Wien. In kaum einem anderen EU-Staat haben sich die Kaufpreise für Wohnimmobilien in den vergangenen fünf Jahren so stark verteuert wie in Österreich, und zwar um 30 Prozent. Doch müssen österreichische Haushalte mit 18,3 Prozent noch immer einen geringeren Anteil ihres verfügbaren Haushaltseinkommens für Wohnen, Wasser und Energie aufwenden als der durchschnittliche EU-Haushalt (22,6 Prozent). Das geht aus den zahlreichen Daten hervor, die Wolfgang Amann und Klaus Lugger für das „Österreichische Wohnhandbuch 2016“ zusammengetragen haben. Das Buch wird alle drei Jahre neu aufgelegt und wurde vergangene Woche in der achten Auflage präsentiert.

Mehr Platz pro Person

Auch der Anteil des Wohnungsaufwands am privaten Konsum ist zwischen 1995 und 2014 gestiegen, in Österreich von 19 auf 22 Prozent. Damit liegt das Land im Trend: EU-weit stieg der Wert von 20,6 auf 24,4 Prozent. Dass die Haushalte einen größeren Anteil ihrer Ausgaben für das Wohnen bestreiten, ist nicht unbedingt ein schlechtes Zeichen. In reifen Volkswirtschaften verlieren andere Bereiche wie Nahrung oder Bekleidung relativ an Bedeutung, erklärte Amann, geschäftsführender Gesellschafter des Instituts für Immobilien Bauen und Wohnen (iibw). Dafür müssen die Menschen anteilsmäßig weniger aufwenden als vor 20 Jahren. Mit dem Geld, das sie auf diese Weise sparen, konsumieren sie mehr Wohnfläche. Hatte eine durchschnittliche Hauptwohnsitzwohnung Anfang der Siebzigerjahre 66 Quadratmeter, so waren es Anfang der Neunziger 85 und zuletzt 99,7 Quadratmeter. Auch die Wohnfläche, die jede einzelne Person im Schnitt für sich beansprucht, ist gestiegen, und zwar von 22,9 Quadratmetern (1971) über 32,7 Quadratmeter (1991) auf zuletzt 44,7 Quadratmeter.

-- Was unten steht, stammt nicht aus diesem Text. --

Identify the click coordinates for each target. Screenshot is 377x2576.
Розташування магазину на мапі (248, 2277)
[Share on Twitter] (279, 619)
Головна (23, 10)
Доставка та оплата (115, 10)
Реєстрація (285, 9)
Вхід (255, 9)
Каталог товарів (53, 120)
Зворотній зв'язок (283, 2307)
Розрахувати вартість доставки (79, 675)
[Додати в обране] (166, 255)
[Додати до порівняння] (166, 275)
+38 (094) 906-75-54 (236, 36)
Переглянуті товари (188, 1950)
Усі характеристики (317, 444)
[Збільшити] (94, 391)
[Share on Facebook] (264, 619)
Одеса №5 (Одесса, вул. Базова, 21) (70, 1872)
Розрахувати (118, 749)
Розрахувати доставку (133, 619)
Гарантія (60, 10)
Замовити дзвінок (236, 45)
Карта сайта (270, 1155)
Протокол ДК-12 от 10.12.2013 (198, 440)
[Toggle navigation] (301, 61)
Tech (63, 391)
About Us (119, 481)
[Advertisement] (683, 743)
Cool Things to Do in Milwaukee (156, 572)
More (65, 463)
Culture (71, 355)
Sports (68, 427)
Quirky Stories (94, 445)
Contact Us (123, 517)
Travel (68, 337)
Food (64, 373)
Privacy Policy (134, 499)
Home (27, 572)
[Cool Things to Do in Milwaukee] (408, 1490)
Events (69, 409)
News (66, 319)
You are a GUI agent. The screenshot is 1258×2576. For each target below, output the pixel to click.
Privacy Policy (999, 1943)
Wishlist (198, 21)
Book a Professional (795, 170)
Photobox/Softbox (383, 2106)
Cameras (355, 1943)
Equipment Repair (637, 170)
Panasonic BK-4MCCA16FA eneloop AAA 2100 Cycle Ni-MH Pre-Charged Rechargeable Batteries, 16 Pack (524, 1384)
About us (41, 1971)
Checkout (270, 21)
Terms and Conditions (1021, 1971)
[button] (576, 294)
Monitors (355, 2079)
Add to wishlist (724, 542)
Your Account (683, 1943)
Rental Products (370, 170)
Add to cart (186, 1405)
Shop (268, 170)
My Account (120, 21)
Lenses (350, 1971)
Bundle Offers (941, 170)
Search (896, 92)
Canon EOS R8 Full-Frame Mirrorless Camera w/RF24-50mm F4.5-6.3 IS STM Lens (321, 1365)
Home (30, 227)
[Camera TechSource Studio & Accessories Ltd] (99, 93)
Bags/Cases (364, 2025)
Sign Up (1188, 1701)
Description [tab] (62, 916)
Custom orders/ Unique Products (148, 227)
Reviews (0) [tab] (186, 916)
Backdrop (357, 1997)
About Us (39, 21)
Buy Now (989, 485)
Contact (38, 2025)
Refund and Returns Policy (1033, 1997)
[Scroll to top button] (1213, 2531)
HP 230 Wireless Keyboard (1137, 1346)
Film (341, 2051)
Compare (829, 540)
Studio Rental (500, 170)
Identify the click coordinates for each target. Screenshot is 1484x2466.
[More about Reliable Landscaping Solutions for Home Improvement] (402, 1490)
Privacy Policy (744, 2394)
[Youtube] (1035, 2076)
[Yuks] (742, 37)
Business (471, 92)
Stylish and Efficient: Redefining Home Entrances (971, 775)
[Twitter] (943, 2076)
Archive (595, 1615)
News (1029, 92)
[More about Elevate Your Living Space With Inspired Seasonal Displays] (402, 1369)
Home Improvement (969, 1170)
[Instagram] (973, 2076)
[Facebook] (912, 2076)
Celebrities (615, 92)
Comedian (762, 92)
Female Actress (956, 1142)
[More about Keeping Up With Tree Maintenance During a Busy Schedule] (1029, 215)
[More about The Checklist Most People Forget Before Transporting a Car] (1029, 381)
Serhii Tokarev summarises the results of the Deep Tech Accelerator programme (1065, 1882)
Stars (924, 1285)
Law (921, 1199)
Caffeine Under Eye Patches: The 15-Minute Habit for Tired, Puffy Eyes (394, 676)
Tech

Dass die Preise in den vergangenen Jahren so stark angezogen haben, hat freilich auch andere Ursachen: die niedrigen Zinsen und den starken Zuzug in die Ballungszentren. Die Experten erklären das mit der verhaltenen Neubautätigkeit in Relation zum Bevölkerungswachstum. Zwar liegt Österreich mit einer Wohnbauquote (fertiggestellte Wohnungen pro 1000 Einwohner) von 5,4 weiter über dem europäischen Schnitt von 3,3. „Zum Teil geht der Neubau aber in eine problematische Richtung, es wird zu groß und zu stark außerhalb gebaut“, meint Amann. Mit der Ressource Landschaft werde dabei nicht verantwortungsvoll umgegangen. Trotzdem: Die Zahl der fertiggestellten Wohnungen, die 2010 auf einem Tiefpunkt von 41.900 angelangt ist, ist wieder im Steigen begriffen. Heuer dürfte sie bei 59.200 liegen.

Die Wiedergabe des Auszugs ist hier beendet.